Foi Marcelo Paiva, com seu ''Feliz Ano Velho'', quem inaugurou a tendência nos anos 80. Depois dele, autobiografias precoces narrando peripécias juvenis movidas a sexo, drogas e rock explodiram no país nem sempre pontuadas por tragédias pessoais ou bem-sucedidas comercialmente como o modelo.
O jornalista e professor universitário paulista Glauco Cortez retoma a linhagem no livro ''Romance rock'' (Editora Sapo que Chia), que ele lança sábado em Londrina durante uma festa na Casa do Jornalista. Antes, revê amigos e faz palestras uma delas está marcada para hoje, a partir de 19 horas, no Centro de Comunicação e Artes (CECA) da UEL.
A UEL, aliás, é o núcleo em torno do qual giram todos os episódios contados no livro. Glauco é doutorando na Unicamp, professor de jornalismo impresso e rádio na Universidade São Judas Tadeu (SP) e repórter especial da Rede Anhanguera de Comunicação, responsável pelos jornais Correio Popular e Diário do Povo, ambos de Campinas.
No livro, ele reconstitui o período em que estudou em Londrina, vindo de São José do Rio Preto. Recapitula as paixões fugazes, o movimento estudantil, as festas, os acampamentos, as leituras, os personagens, o universo das repúblicas e as experiências com drogas.
''A oportunidade de fazer uma faculdade pública, conhecer pessoas diferentes, não ter de dar explicação a ninguém dos meus atos e ler livro apaixonantes, é tudo o que eu posso querer para a vida.

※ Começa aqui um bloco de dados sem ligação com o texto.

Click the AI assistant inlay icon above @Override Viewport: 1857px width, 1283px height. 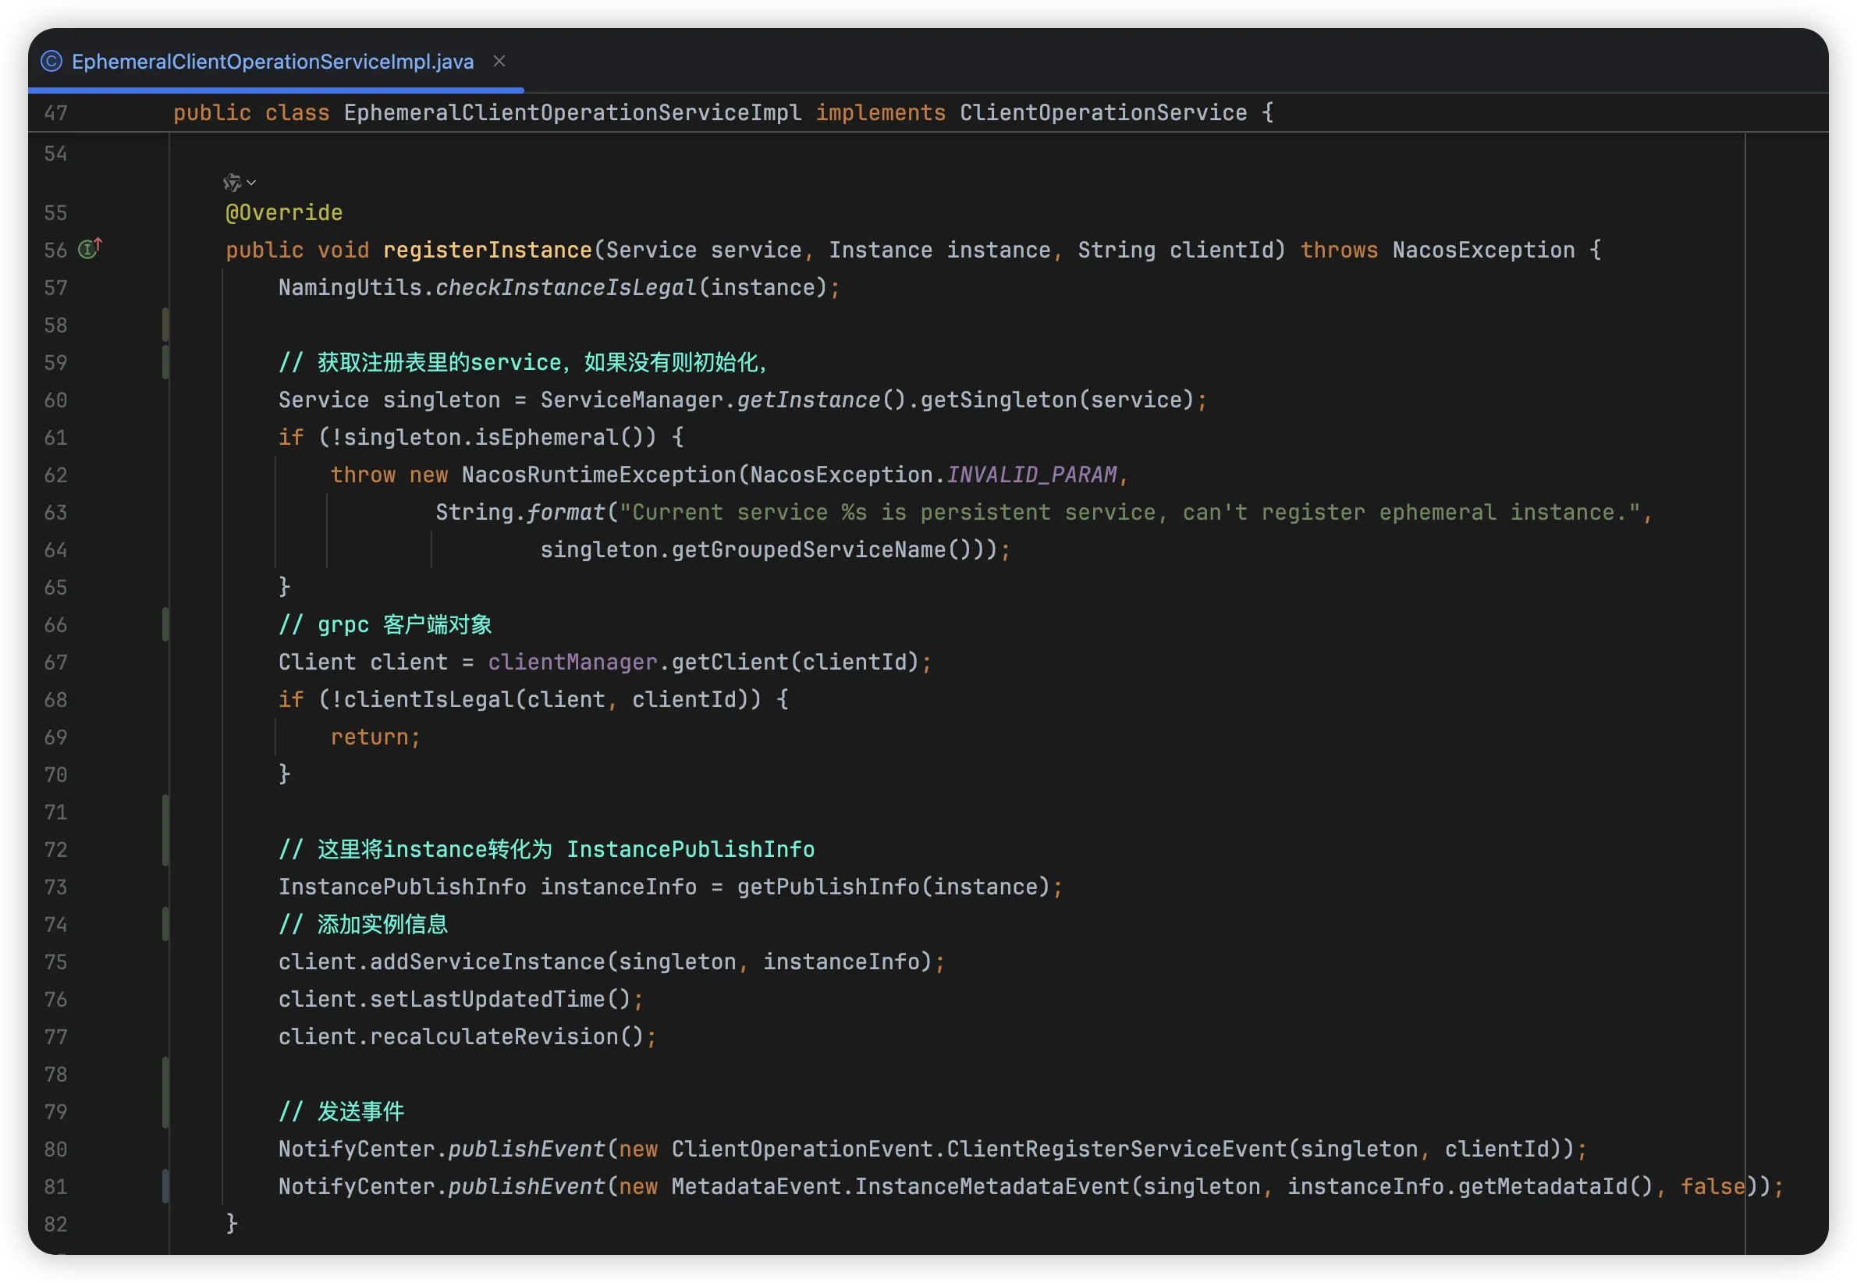point(232,182)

A vivência da faculdade é um aprendizado e, mais que isso, poesia'' diz, à certa altura, seu alter ego Sebastião Brasvaville.
O autor mescla os relatos com reflexões sobre os sonhos políticos da juventude, relações sexuais e música pop. Também contextualiza as vivências nas conjunturas da época lembrando o movimento pelas Diretas, as greves operárias, a morte de Tancredo e a queda do comunismo no leste europeu. Tudo intercalado com poemas de sua autoria e letras da geração-80 do rock nacional.
Bandas e artistas como Titãs, Legião Urbana, Barão Vermelho, RPM e Lobão concorrem em citações com os personagens que vão aparecendo ao longo das páginas. ''A proliferação do rock nacional traz letras críticas contra a sociedade, a polícia, a política, a cultura, a mediocridade humana. Elas se encaixam perfeitamente em nossa visão sobre a universidade e a política. Parece que vivemos um movimento único, em que as idéias dos poetas do rock e nossas se encaixam para entender o quebra-cabeça da sociedade brasileira'' escreve numa passagem.
No final do volume, com um certo desencanto, Glauco parece acatar o provérbio cínico que diz que somos incendiários na juventude e bombeiros na maturidade. Lembra de ''Lenine'', um de seus colegas de turma e militante do PCB: ''Por força do destino e das circunstâncias é hoje executivo de uma grande indústria e mora em um dos condomínios mais caros de São Paulo''. Da mesma forma, anota na última página as trajetórias dos amigos mais próximos, todos ocultos sob pseudônimos.
No sábado, durante o lançamento na Casa do Jornalista, a diversão vai ser comentar os trechos picantes com os protagonistas presentes. A sessão de autógrafos, seguida de festa, começa às 21 horas.